Figure 21.1 Diagram showing the major components of an electrophysiology (EP) cardiac laboratory (lab). An EP lab can be configured using equipment from several companies. In this illustration, the Prucka CardioLab System (GE Healthcare) is interfaced with the electronic stimulator. Together, they provide the system by which conventional electrogram recordings are displayed, and pacing protocols are performed and recorded. A 3-D mapping system can interface with the conventional system to enhance mapping (see text) and minimize use of fluoroscopy. In this example, the EnSite NavX (St. Jude Medical, St.

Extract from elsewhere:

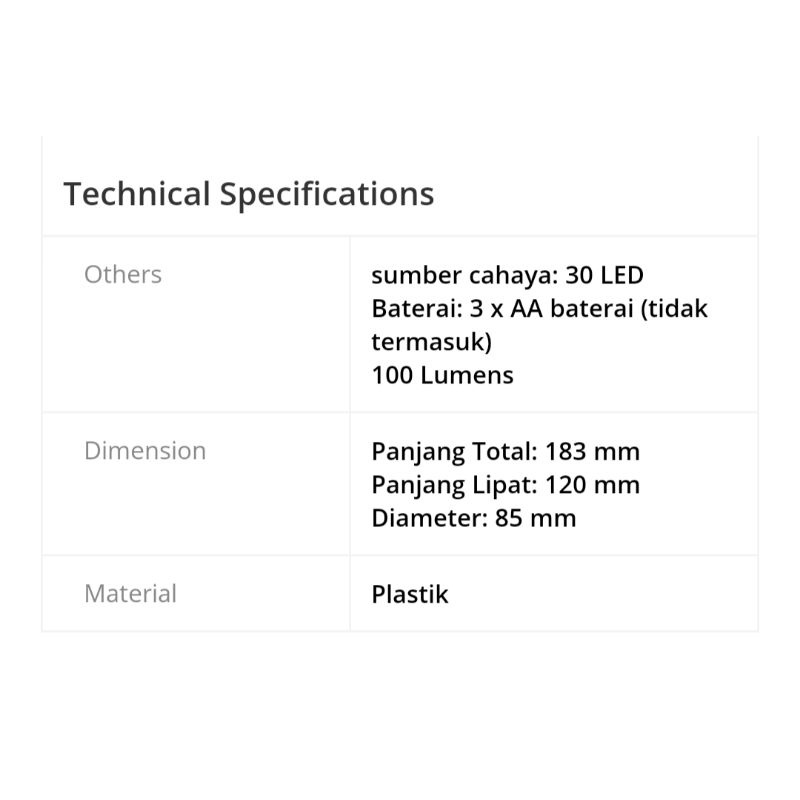Click the Technical Specifications heading
This screenshot has width=800, height=800.
point(249,194)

Paul, MN) provides the ability to view nonfluoroscopic images of the catheter positions at the EnSite Workstation also with simultaneous conventional electrogram recordings. As shown in Figure 21.15, much greater detailed 3-D mapping images can be generated using the intracardiac balloon/electrode array EnSite system. Integration of preprocedure cardiac magnetic resonance images or computed tomographic images can be downloaded and interfaced into the 3-D recording system. |
Manipulation and placement of electrode catheters involves several factors, including patient size and age, underlying arrhythmia, objectives of the individual study, size and type of catheters (e.g., steerable), and underlying cardiac and blood vessel anatomy.

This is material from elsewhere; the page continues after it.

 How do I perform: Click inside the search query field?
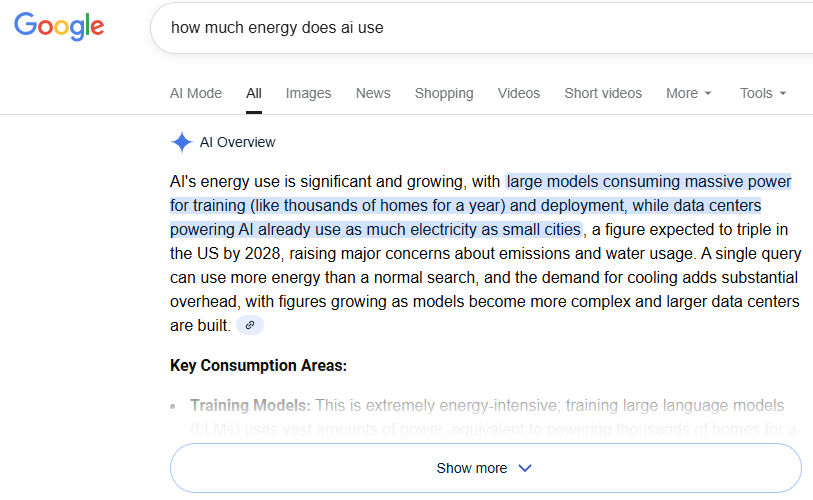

Catheter access to the left atrium or ventricle is desirable for several reasons, usually for the purpose of recording and stimulation of the left atrium and ventricle for evaluation and mapping of supraventricular tachyarrhythmias. With increasing use of catheter ablation, left-sided APs or ectopic arrhythmia foci require catheter access to the left side. The location of the CS provides precise mapping of APs along the mitral valve annulus. For left-sided atrial and ventricular ectopic foci and for ablation catheter manipulation, a lone catheter within the CS is insufficient. This has prompted use of the retrograde arterial approach or the transseptal approach via a patent foramen ovale or a transseptal needle and sheath (Brockenbrough) technique. Limitations are associated with each technique (2).
Biplane (rather than single-plane) fluoroscopy is not essential but becomes more critical as the procedure becomes more complicated. It helps minimize the risk of perforation and enhances procedural efficiency, while maximizing the precision of catheter manipulation during mapping. For mapping, especially when it involves the tricuspid annulus, mitral annulus, and posterior septal area, the positioning of the fluoroscopy x-ray tubes in a perpendicular alignment to the long and short cardiac axes optimizes recognition of anatomic relationships (Fig. 21.2). This involves rotation of the anterior–posterior tubes to approximately 30 degrees RAO position, and the lateral tube perpendicular at about 60 degrees LAO position. In addition, 10 to 15 degrees of caudal angulation of the LAO tube provides a view directly orthogonal to the mitral annulus, facilitating mapping of left-sided APs (Fig. 21.3).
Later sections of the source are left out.